═══ GIVEN PASSAGE ═══

From roughly 1960 to 1990, nuclear energy grew rapidly worldwide from none to about 325 Gigawatts (enough to power over 200 million typical U.S. homes). With the wind at their backs, nuclear technologists locked into a single commercial design, the large light water reactor. But by the 1990’s, the rate of nuclear additions in the U.S. slowed to a drip. The industry did not innovate as real pitfalls derailed progress.

High-profile safety incidents led to a stifling and expensive regulatory backlash. Construction costs failed to decrease with time and experience, as they do with most maturing technologies. Cheaper energy sources came along, and suddenly nuclear’s low operating costs could no longer make up for the exorbitant capital expense of the gigantic reactor designs we’d locked ourselves into. And the evolving grid had less and less use for new power sources of gigawatt scale, anyway. Along this slow fall from perfection, public sentiment for nuclear power went from exuberance to antipathy or boredom.

So the disco dancing days of the 1970s ended for nuclear without the industry learning any of the new dance steps. Only recently, the nuclear community has embraced the idea that innovation is needed to get beyond a single product and provide new functions demanded by a 21st century energy system. The success of these innovation efforts will strongly influence the extent of the future implementation of nuclear. Nuclear supporters hit a hard realization that the technology wasn’t too perfect to improve upon through innovation, and that many of their problems could have been avoided with a bit of humility and foresight.

Renewable Exuberance

Renewable energy technologies — primarily wind and solar — are hyped today as the obvious pathway to a clean energy future. The enthusiasm is understandable. Wind and solar have sustained mind-boggling annual growth rates of 30% over two decades. According to the IEA, renewable energy is expected to be the largest source of growth in electricity, in terms of both installed capacity and generation, through 2020. The price of solar power in the United States dropped by 70 percent between 2009 and 2015. Like the early nuclear enthusiasts, many renewables advocates optimistically assert a clear, easy trajectory toward an energy future fully powered by their favored technologies.

Once upon a time, people imagined that replacing fossil fuels with renewables like solar and wind would jeopardize the electric grid’s reliability. Then along came some major countries who showed that it didn’t, and that there really are no limits to renewable integration.

═══

PROBLEM DESCRIPTION:
Reproduce the passage on nuclear and renewable energy word for word from "From roughly 1960" to "pitfalls derailed progress.".

═══ SUPPLIED MATERIAL ═══

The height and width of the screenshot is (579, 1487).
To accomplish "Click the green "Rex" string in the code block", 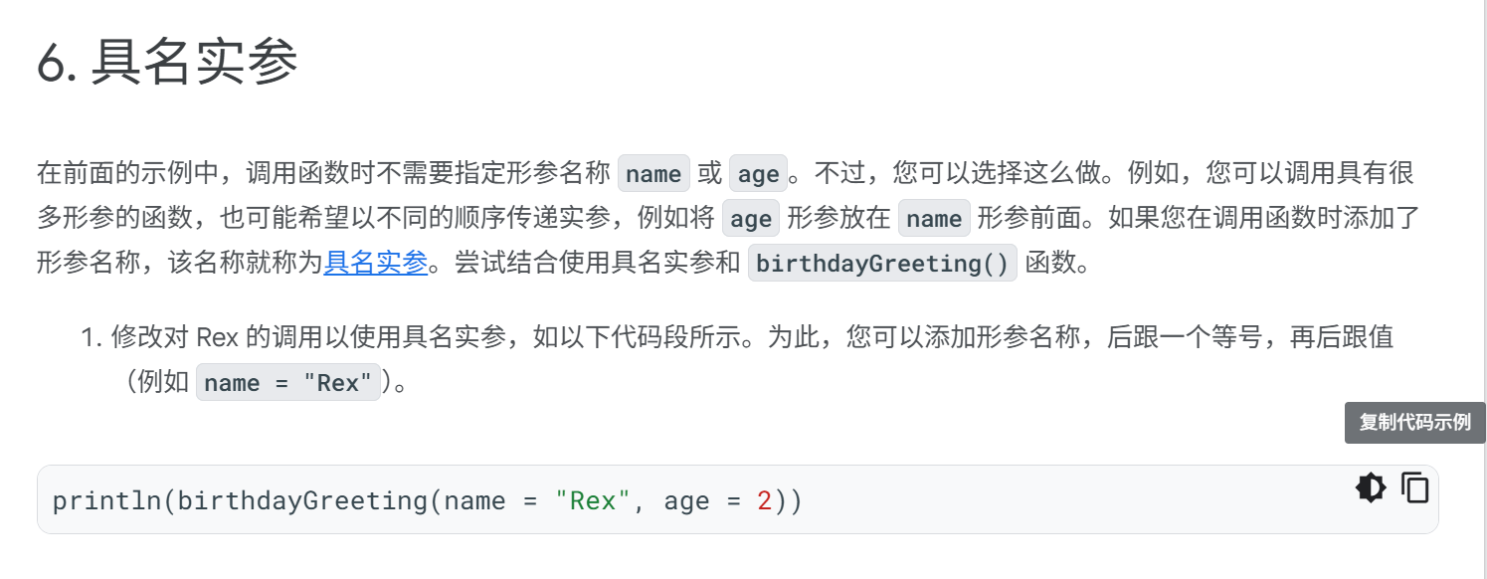I will coord(593,500).
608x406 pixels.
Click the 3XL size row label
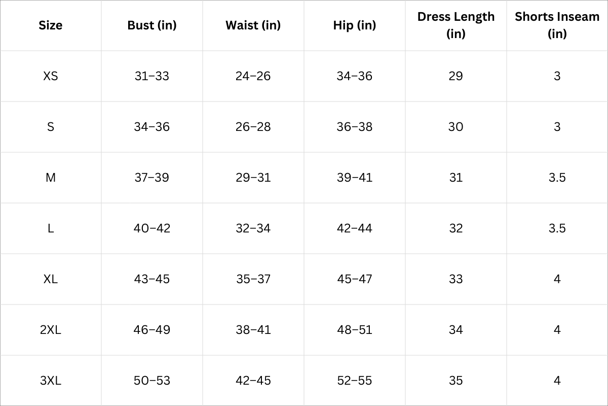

═══

EXERCISE SOLUTION:
From roughly 1960 to 1990, nuclear energy grew rapidly worldwide from none to about 325 Gigawatts (enough to power over 200 million typical U.S. homes). With the wind at their backs, nuclear technologists locked into a single commercial design, the large light water reactor. But by the 1990’s, the rate of nuclear additions in the U.S. slowed to a drip. The industry did not innovate as real pitfalls derailed progress.